В каждом саду цвели красные гибискусы, и во всем городе Байя била ключом беспорядочная любовь черных и белых рас. В некоторых кварталах черные, белые и желтые женщины лениво облокачивались о подоконники и выглядывали из окон домов, пользующихся дурной репутацией, и совершенно не имели того изможденного и скрытного вида, какой обычно характеризует проституток больших городов.

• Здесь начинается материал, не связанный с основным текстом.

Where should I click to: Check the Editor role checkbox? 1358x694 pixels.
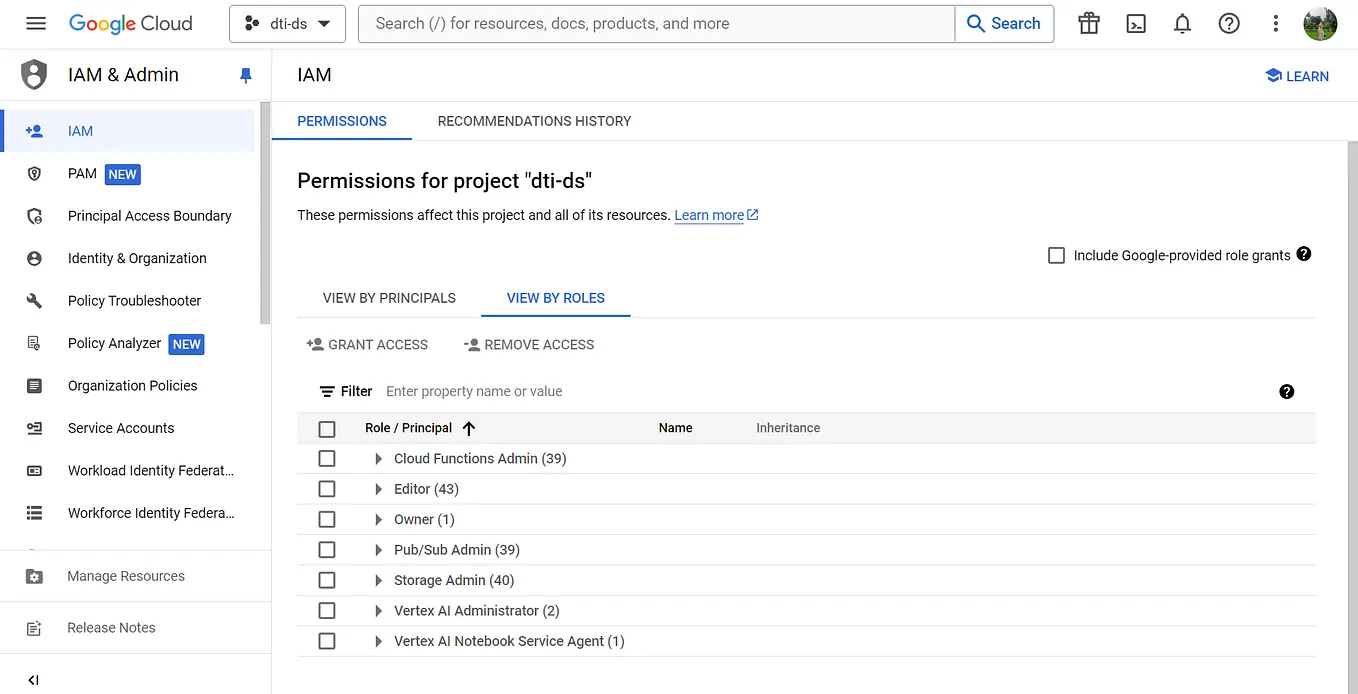[x=327, y=489]
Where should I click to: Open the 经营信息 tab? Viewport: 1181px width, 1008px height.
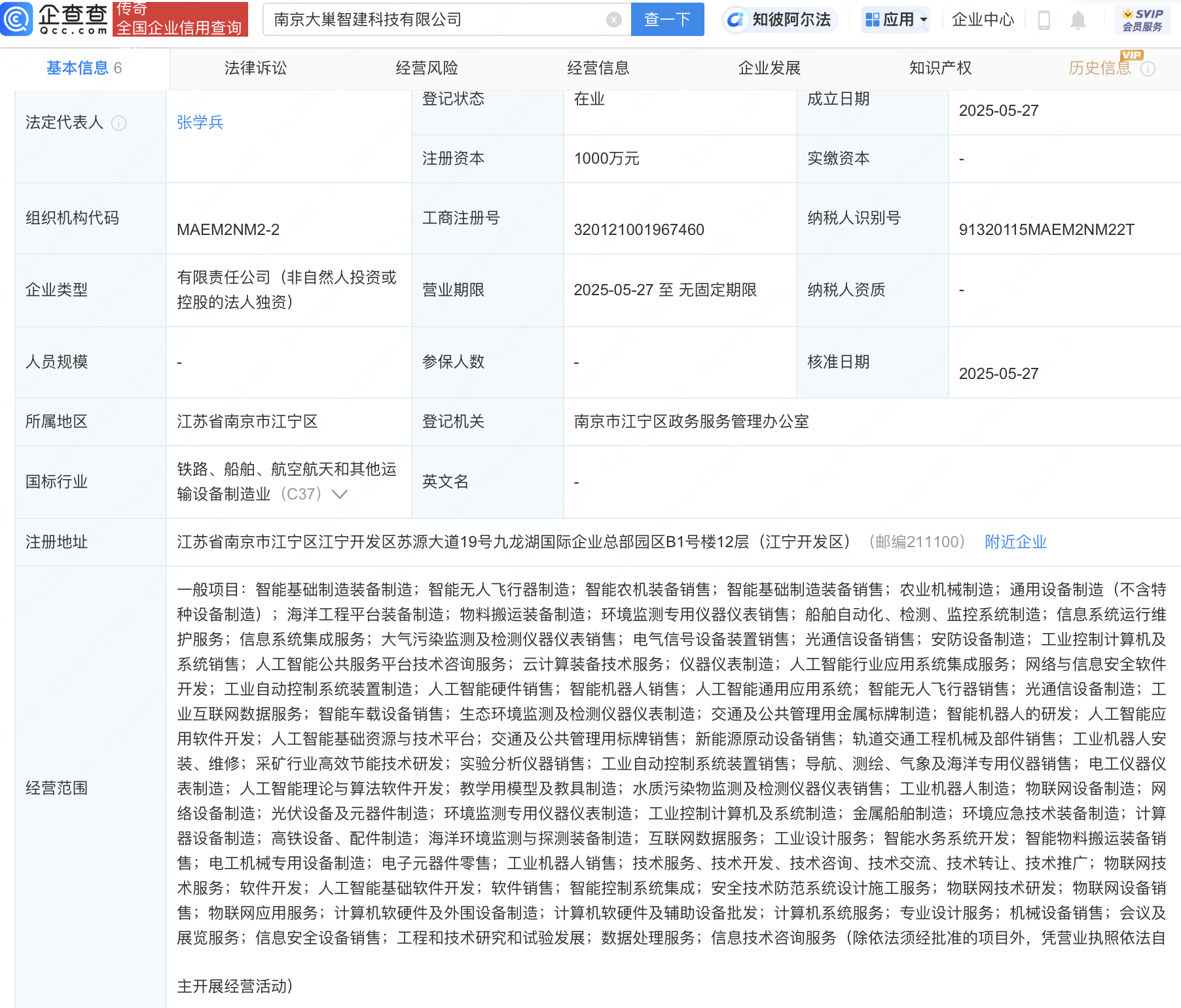[x=598, y=68]
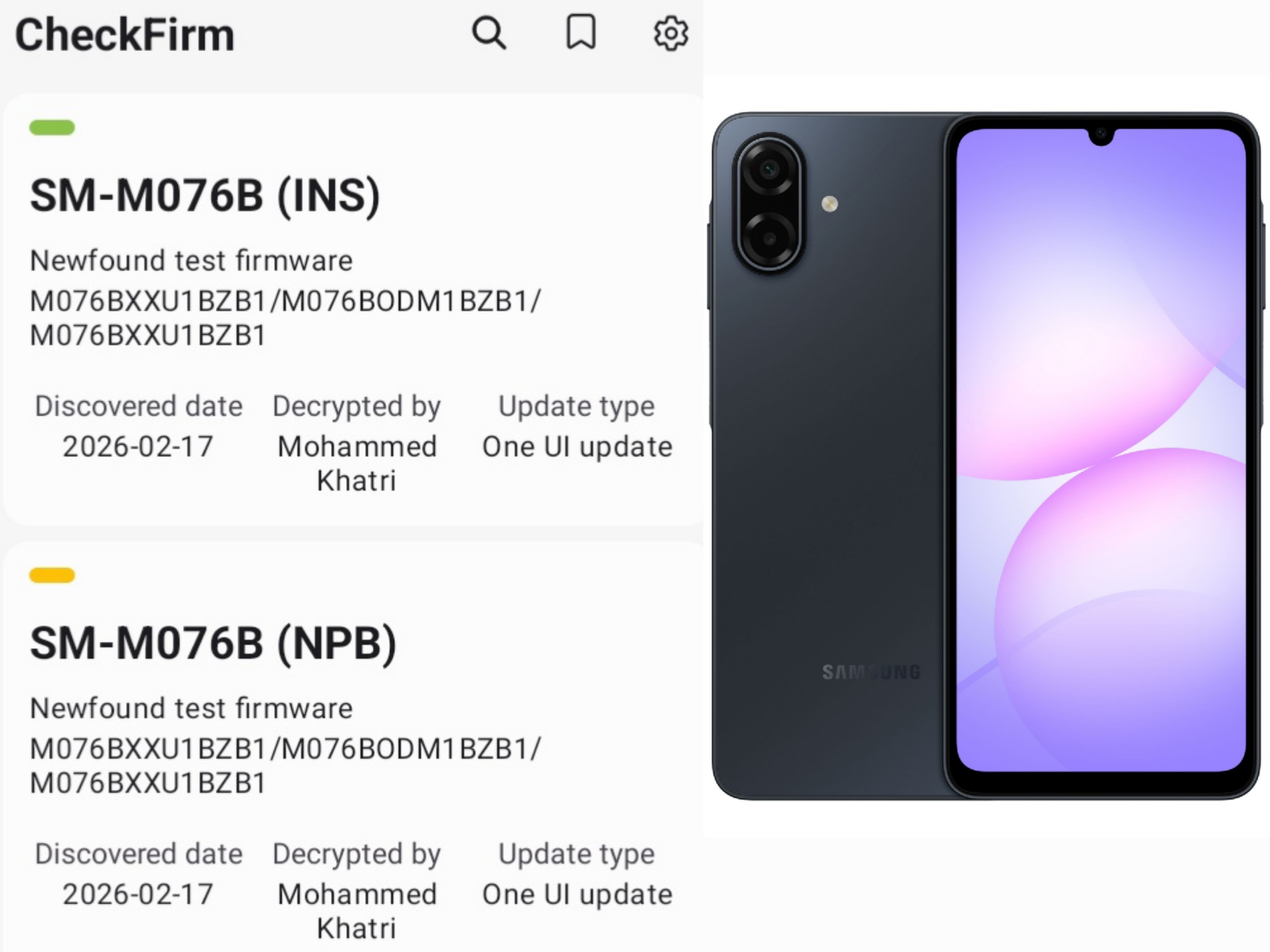Click the green status pill indicator
The width and height of the screenshot is (1270, 952).
(x=52, y=128)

Через несколько дней после нашего прибытия в Буэнос-Айрес мы отправились в студенческое кабаре. Это было обычное длинное прокуренное помещение с низким потолком. Его переполняли смуглые молодые люди и девушки-брюнетки, все танцевали танго. Я никогда прежде не танцевала танго, но молодой аргентинец, наш чичероне, уговорил меня попробовать. С первых же робких шагов я почувствовала, как сердце забилось в такт с манящим томным ритмом этого чувственного танца, нежного, словно долгая ласка, пьянящего, словно любовь под южным небом, жестокого и опасного, как чары тропического леса. Все это я чувствовала в то время, как рука темноглазого юноши уверенно направляла меня, и он время от времени устремлял на меня свой смелый взгляд.

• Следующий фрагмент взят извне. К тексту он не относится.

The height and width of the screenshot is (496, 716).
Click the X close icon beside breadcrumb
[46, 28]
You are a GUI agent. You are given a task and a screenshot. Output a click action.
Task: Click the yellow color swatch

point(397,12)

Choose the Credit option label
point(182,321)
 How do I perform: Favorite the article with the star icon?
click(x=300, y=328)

Но тут меня внезапно узнали студенты и, окружив толпой, объяснили, что в этот вечер празднуют освобождение Аргентины, и стали просить исполнить свой гимн. Мне всегда нравилось доставлять удовольствие студентам, и я согласилась. Выслушав перевод слов аргентинского гимна, я закуталась в аргентинский флаг и постаралась изобразить страдания некогда порабощенной колонии и ее освобождение от тирана. Я имела потрясающий успех. Студенты, никогда прежде не видевшие подобных танцев, разразились восторженными криками и снова и снова просили повторять гимн, подпевая мне.
Я вернулась в отель, упиваясь своим успехом и восхищаясь Буэнос-Айресом, но увы! Я слишком рано радовалась. На следующее утро мой импресарио пришел в ярость, прочтя в газетах сенсационное сообщение о моем выступлении, и заявил, что согласно закону считает мой контракт расторгнутым. Все лучшие семьи Буэнос-Айреса решили бойкотировать мои представления и отказались от билетов, – таким образом, так порадовавший меня вечер обернулся крушением моих гастролей в Буэнос-Айресе.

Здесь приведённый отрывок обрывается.